This invention relates to magnetic field change detection circuitry and more particularly to circuitry adapted to generate a signal that indicates passage of a ferromagnetic marker through a magnetic field.
As is known in the art, magnetic field sensors have been used to detect passage of a ferromagnetic marker through a magnetic field. The magnetic field sensor produces an output related to the strength of the magnetic field passing through the sensor. One type of magnetic field sensor is a Hall effect cell. Thus, if the Hall effect cell is mounted to the marker and the marker moves relative to a magnet which produces a fixed magnetic field, the output of the Hall effect cell provides a measure of the relative position between the Hall effect cell and the magnet. Thus, in one application, the Hall effect cell may be fixed to an automobile engine and coupled to ignition timing circuity for the engine while the magnet is affixed to the engine crank shaft. Thus, each time the crank shaft is properly positioned relative to the Hall effect cell, a timing pulse is produced by the Hall effect cell for the ignition system.

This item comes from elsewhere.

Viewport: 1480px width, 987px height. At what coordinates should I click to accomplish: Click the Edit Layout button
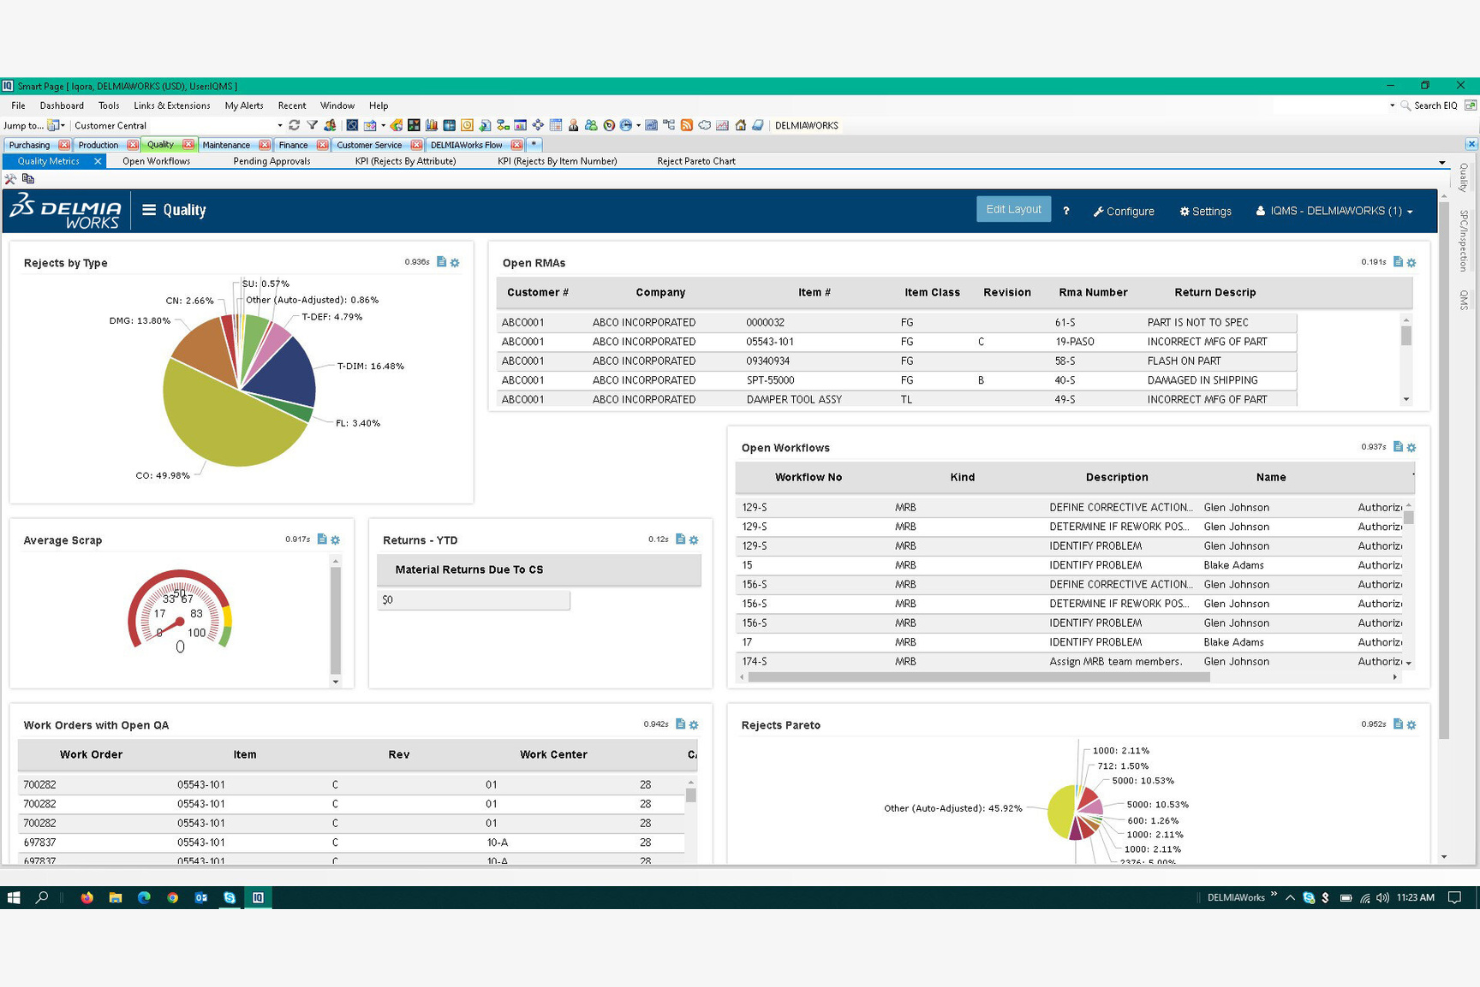(x=1013, y=209)
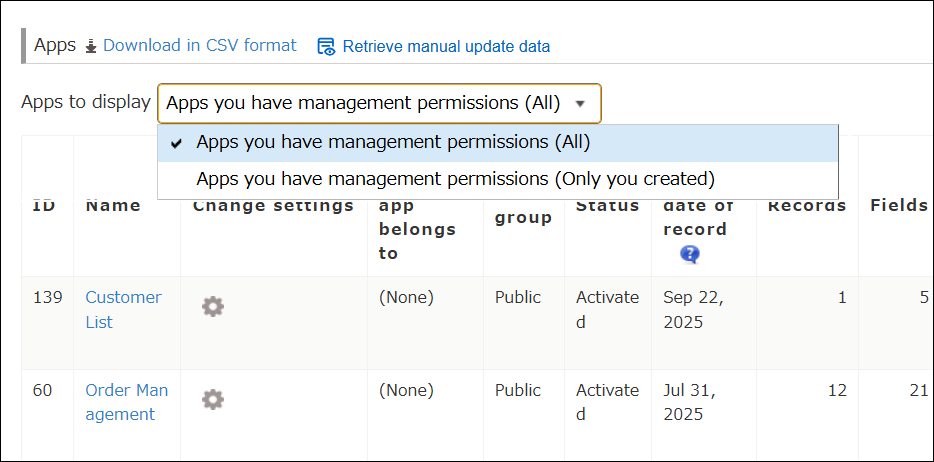Click the Retrieve manual update data icon
This screenshot has height=462, width=934.
(326, 46)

In another application, a gear is affixed to the crank shaft. The gear has disposed along its outer periphery a ferromagnetic tooth with edges terminating in a notch. The magnet and the Hall effect cell are fixed to the engine with the cell disposed between the magnet and the gear. The magnetic field is coupled to the Hall effect cell through the peripheral portion the gear. Thus, the strength of the magnetic field coupled to the Hall effect cell is a function of the relative position between the cell and the tooth. In one application, two Hall effect cells are used. The Hall effect cells are laterally spaced from each other along a direction of the path of tooth through the magnetic field. Thus, as the tooth passes one of the cells, the voltage produced by such cell increases, rises to some level and then decreases. The same voltage is produced by the other Hall cell, albeit delayed in time by T=d/v, where d is the lateral distance between the cells and v is the velocity of the tooth passing by the cells. The two signals produced by the cells are fed to a differencing circuit. Thus, the differencing circuit produces a pulse when the tooth edge passes between the pair of cells.